Stored data entries:
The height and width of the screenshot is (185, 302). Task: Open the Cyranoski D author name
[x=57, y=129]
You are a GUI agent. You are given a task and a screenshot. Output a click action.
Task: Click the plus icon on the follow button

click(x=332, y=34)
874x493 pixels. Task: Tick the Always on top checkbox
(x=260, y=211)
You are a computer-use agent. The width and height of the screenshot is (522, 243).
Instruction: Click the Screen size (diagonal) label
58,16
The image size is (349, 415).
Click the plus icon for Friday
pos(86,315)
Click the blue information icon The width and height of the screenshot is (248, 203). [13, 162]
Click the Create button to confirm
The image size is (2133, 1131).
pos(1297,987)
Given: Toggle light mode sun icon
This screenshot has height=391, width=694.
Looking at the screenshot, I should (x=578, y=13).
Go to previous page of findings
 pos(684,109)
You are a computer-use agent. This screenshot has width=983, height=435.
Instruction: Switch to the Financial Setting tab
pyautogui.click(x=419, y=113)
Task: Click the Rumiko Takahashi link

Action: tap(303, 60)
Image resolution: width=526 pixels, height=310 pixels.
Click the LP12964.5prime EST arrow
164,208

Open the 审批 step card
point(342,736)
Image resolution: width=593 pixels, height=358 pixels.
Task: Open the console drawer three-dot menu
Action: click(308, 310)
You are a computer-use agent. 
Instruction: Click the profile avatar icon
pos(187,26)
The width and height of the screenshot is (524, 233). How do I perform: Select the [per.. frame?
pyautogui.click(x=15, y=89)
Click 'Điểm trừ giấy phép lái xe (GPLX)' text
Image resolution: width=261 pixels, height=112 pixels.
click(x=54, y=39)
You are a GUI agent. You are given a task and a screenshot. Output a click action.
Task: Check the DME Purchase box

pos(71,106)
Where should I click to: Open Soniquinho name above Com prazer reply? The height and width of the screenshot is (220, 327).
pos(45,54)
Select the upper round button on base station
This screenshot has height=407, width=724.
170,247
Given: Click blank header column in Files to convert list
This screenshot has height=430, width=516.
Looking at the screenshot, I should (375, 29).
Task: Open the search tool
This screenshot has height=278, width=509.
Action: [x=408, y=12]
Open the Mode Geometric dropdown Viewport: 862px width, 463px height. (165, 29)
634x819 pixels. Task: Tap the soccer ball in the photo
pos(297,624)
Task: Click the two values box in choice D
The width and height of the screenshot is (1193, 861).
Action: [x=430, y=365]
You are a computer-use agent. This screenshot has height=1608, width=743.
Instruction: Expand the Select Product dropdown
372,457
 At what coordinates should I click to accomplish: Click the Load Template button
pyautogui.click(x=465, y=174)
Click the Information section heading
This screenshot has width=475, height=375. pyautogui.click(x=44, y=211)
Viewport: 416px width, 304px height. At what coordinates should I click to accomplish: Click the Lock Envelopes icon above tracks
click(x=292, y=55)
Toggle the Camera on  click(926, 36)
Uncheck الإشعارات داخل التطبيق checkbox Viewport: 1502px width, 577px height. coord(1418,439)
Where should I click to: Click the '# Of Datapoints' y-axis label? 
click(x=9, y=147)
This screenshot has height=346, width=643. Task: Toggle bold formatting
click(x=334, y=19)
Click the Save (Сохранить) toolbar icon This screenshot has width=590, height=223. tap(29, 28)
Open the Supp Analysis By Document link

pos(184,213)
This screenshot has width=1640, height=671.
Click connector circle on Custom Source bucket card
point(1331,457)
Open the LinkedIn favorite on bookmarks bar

▸ Exercise
Reproduce, with no other lines, the one containing "Where should I click to: Click" and all lines after it through the end of the data above.

▸ Expected output
Where should I click to: Click the '# Of Datapoints' y-axis label? 
click(x=9, y=147)
This screenshot has height=346, width=643. Task: Toggle bold formatting
click(x=334, y=19)
Click the Save (Сохранить) toolbar icon This screenshot has width=590, height=223. tap(29, 28)
Open the Supp Analysis By Document link

pos(184,213)
This screenshot has width=1640, height=671.
Click connector circle on Custom Source bucket card
point(1331,457)
Open the LinkedIn favorite on bookmarks bar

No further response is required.